In the EU they have the GDPR laws. I'm a developer, and I wrote the system my company uses to ensure we comply with the GDPR regulations.
I also wrote my companies equivalent of google analytics, and other systems related to the topic at hand. I have to tell you, you are off base on a few things. Reputable companies do not share or sell customer information. They use it internally for their own sales and marketing purposes. I know this from first hand knowledge of being forced to sit through meetings as the "technical guy" who can answer questions.
Keeping track of all your purchases has benefits for you as well.
- If its an in store purchase and you need to return it for some reason you have proof of purchase even if you no longer have the receit.
- If you purchased an electronics devise some companies will send you an email to let you know that a software or firmware updates are available for it.
- Some companies will send you an email when an item has been recalled by the manufacture.
- etc
Scanning your licence for certain drug purchases isn't something they are doing to get your data. The federal and local governments have laws and regulations in place to track the purchase of certain drugs, because they can be used to make illegal drugs. For example products that contain pseudoephedrine can be used to make meth.
Nope, nope and nope.
The purchases I'm talking about scanning the driver's license for are not the government controlled ones that require record keeping. I'm well aware of the pseudoephedrine requirements and don't blame the stores for that. The only requirement that the items I'm talking about have are a minimum age for purchase. For those items they just need to look at the ID.
Being able to process a return based on the credit card used is handy. Linking that to my name, address and phone number without my consent is not.

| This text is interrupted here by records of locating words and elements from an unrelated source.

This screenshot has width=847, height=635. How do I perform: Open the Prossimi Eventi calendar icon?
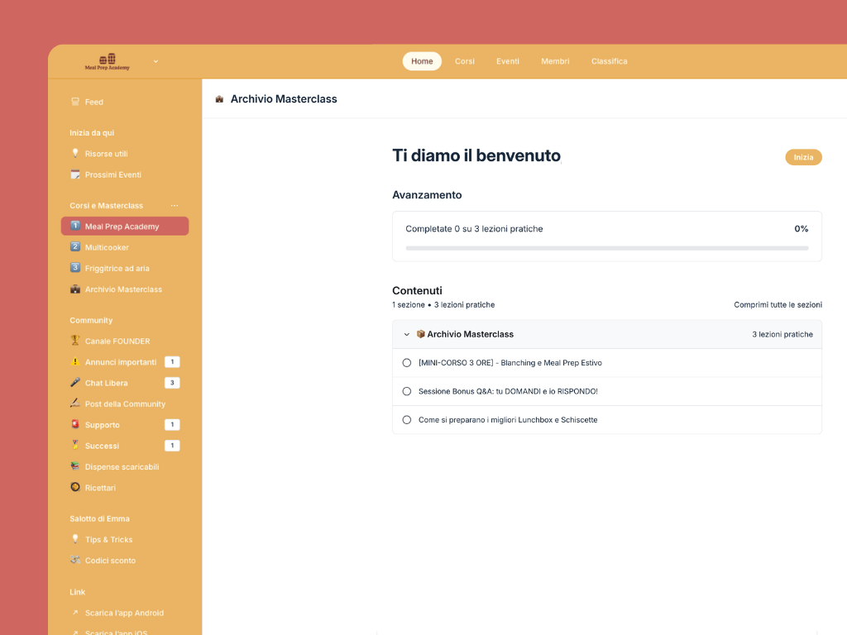(x=75, y=174)
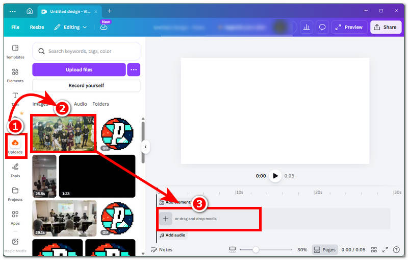Image resolution: width=408 pixels, height=260 pixels.
Task: Open the analytics bar chart icon
Action: click(307, 27)
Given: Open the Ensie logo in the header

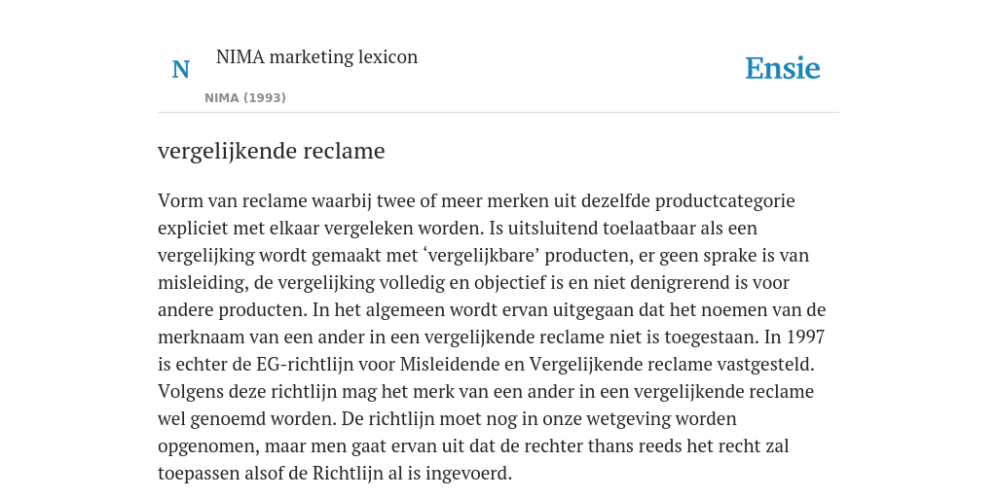Looking at the screenshot, I should pyautogui.click(x=783, y=68).
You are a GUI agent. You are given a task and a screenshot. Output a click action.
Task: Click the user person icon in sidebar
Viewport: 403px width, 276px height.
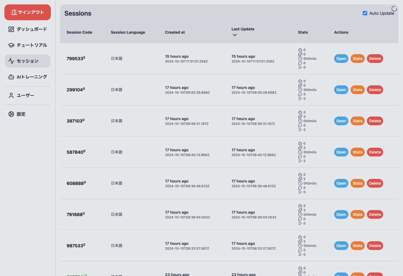[x=11, y=96]
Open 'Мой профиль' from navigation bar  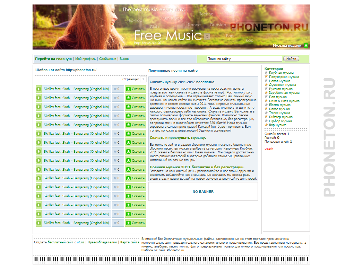[x=85, y=59]
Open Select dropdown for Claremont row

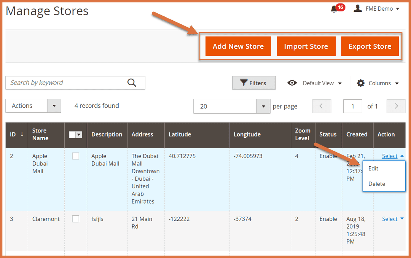392,219
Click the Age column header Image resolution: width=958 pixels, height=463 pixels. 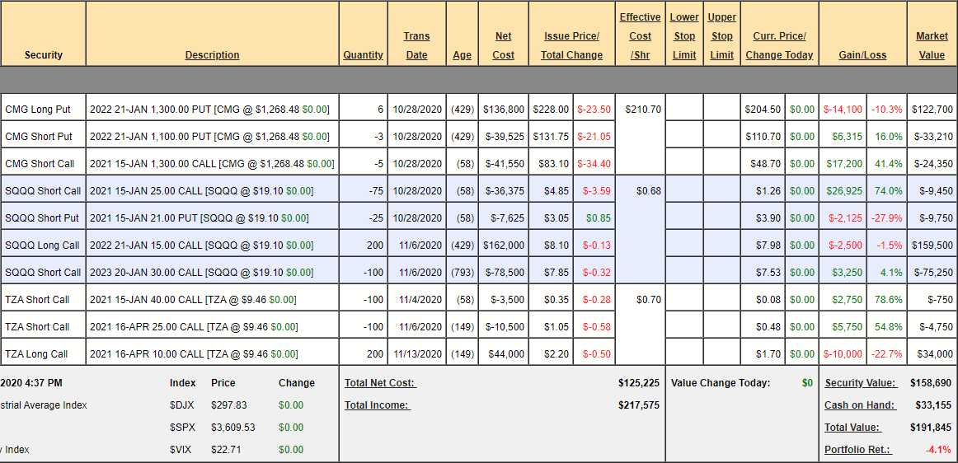tap(462, 55)
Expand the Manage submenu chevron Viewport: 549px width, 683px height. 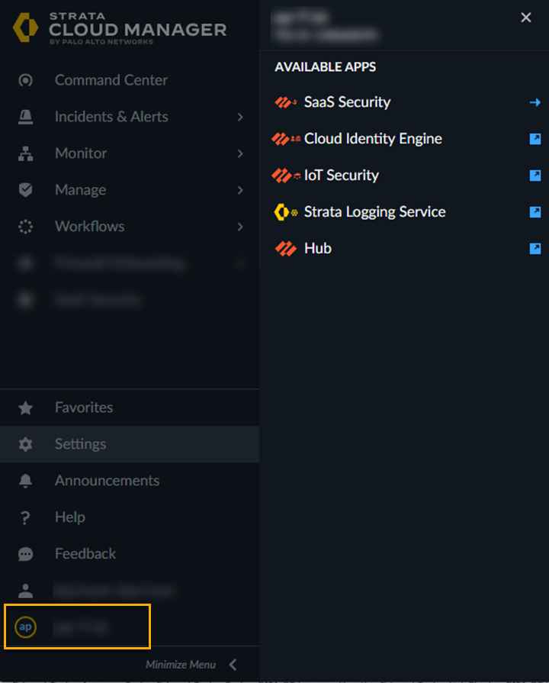tap(240, 190)
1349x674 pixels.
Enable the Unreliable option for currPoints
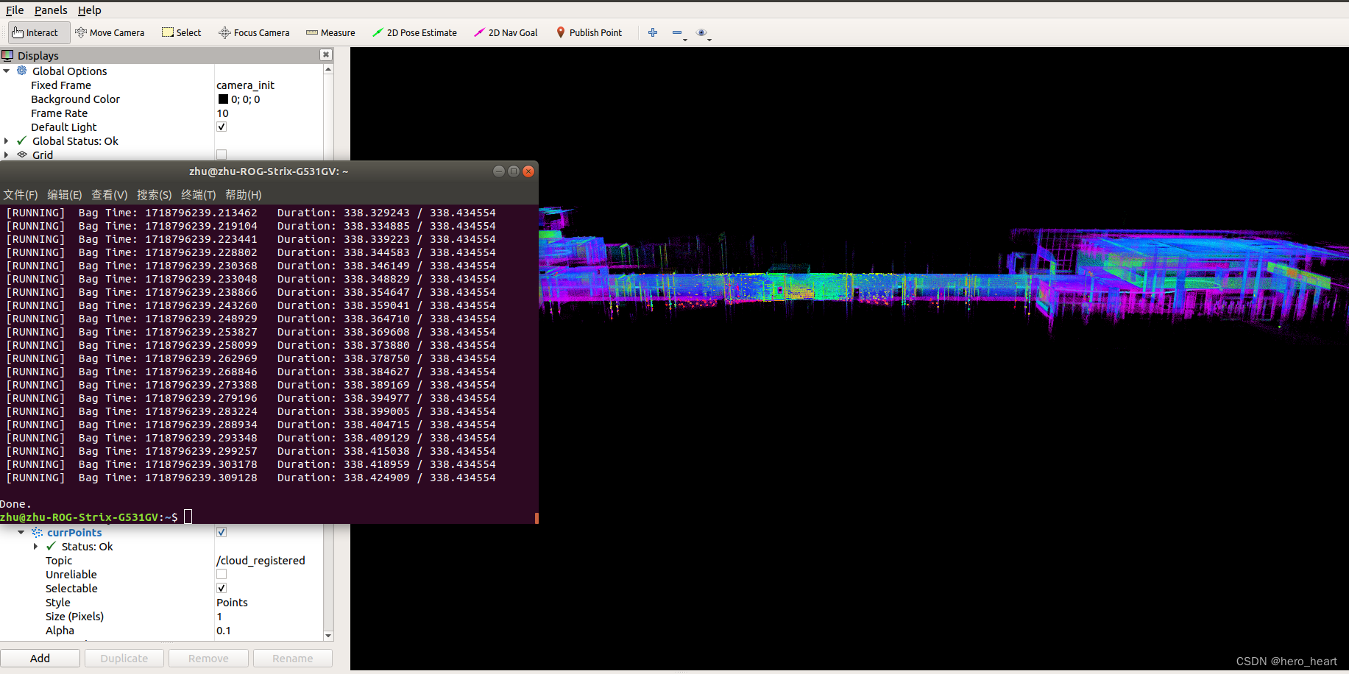point(222,574)

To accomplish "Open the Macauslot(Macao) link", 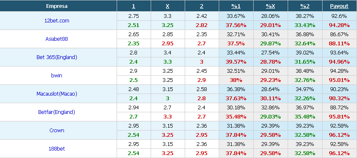I will click(57, 94).
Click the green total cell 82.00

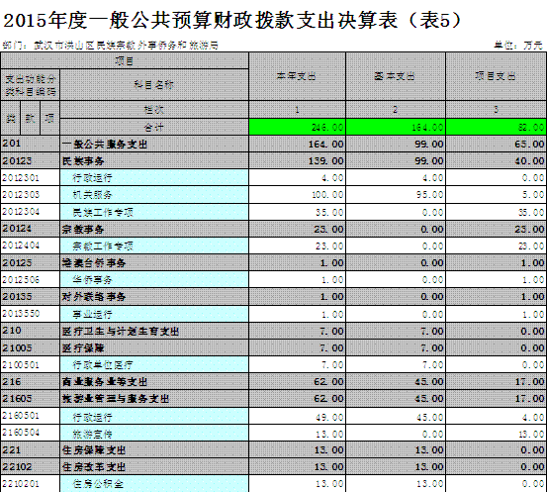point(497,127)
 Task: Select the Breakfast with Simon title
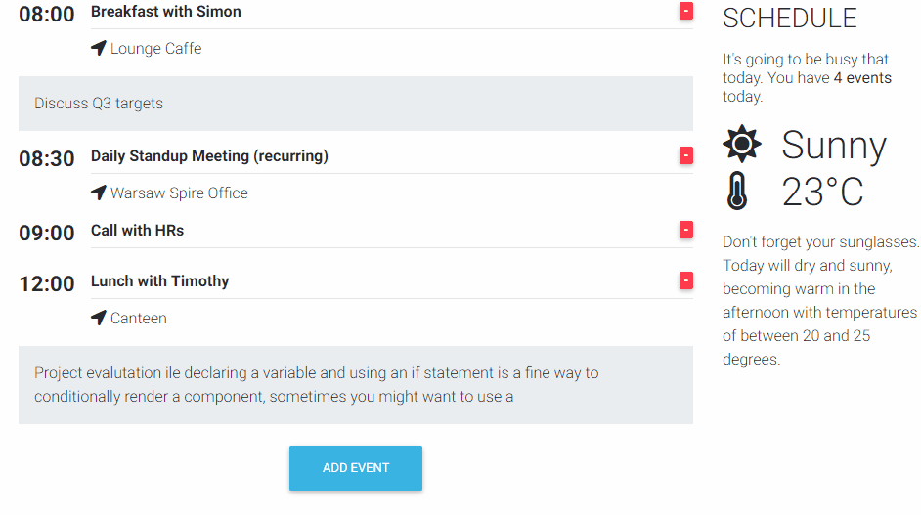165,12
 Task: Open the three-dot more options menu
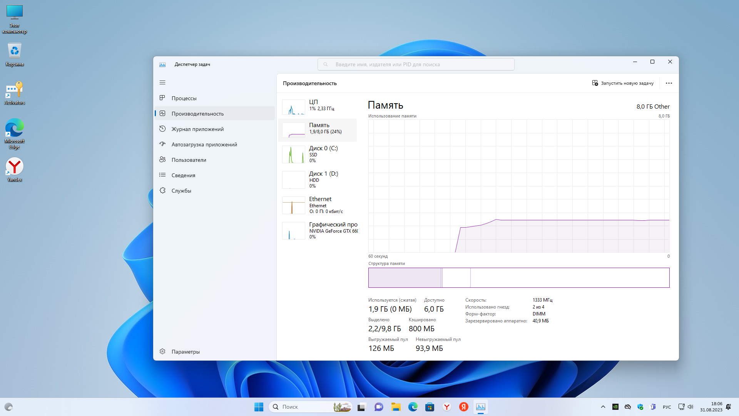click(669, 83)
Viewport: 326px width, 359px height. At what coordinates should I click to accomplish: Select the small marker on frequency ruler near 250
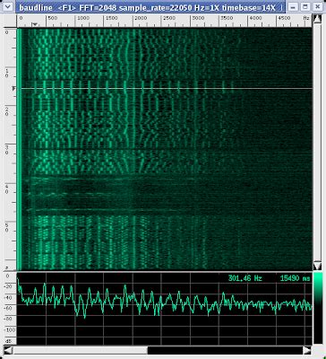[34, 24]
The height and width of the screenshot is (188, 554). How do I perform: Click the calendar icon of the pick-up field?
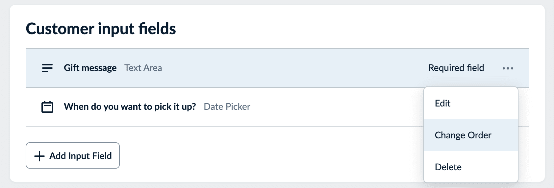47,107
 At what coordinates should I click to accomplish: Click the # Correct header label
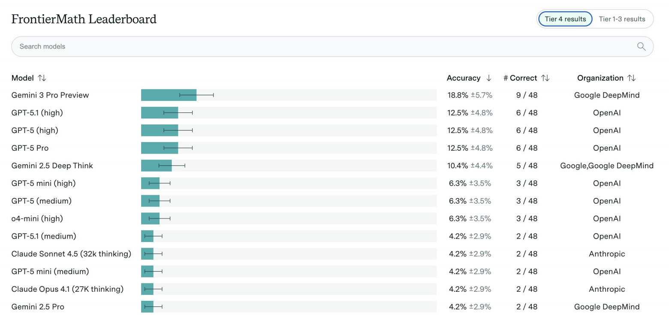coord(520,78)
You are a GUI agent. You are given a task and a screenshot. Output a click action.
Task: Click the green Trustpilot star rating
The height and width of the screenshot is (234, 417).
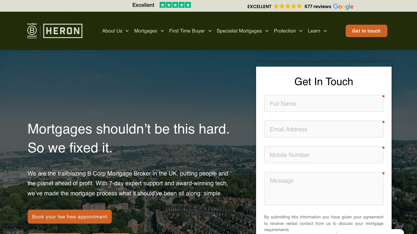tap(175, 5)
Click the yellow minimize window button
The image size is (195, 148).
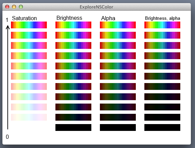pos(14,7)
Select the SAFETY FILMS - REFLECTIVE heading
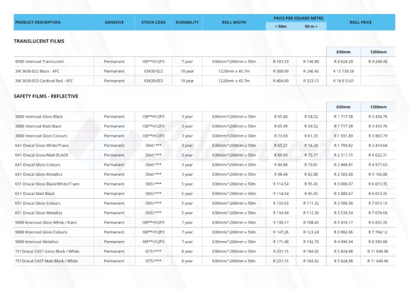 (48, 95)
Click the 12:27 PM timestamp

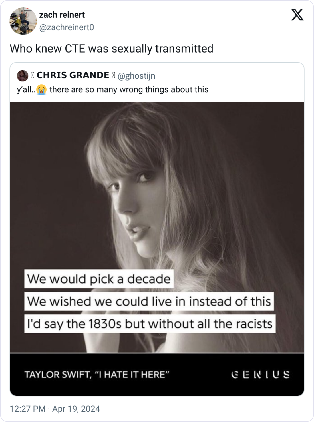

And, sure, every company out there is going to go "This place wants to pay us a lot of money for the information on our shoppers but we don't want to share that" I guess Money magazine is off with "That’s because it has become common practice for many retailers to store, collate, and sell the information of millions of customers for a profit. "
https://money.com/how-retailers-track-you/
And the BBC "Although stores will often not pass loyalty scheme data to other parties, they may share customers' information with companies within the same group, which can be global.
Some companies may also share the information with their retail partners, who can use it to target their advertising.
Nectar, for example, can share data with at least 49 companies including Argos and Easyjet, according to consumer group Which?"
https://www.bbc.com/news/technology-43483426
Which is all fine and dandy, IF I opt-in but I did not.
And no company has ever done things beyond what we see in the press to screw us over. And Target, the same one that wants to scan my driver's licence if I buy a bottle of wine, didn't spend nearly two weeks with a huge hole in their data security all the while ignoring alerts that there was a problem. Sure, I want them to have more of my personal information.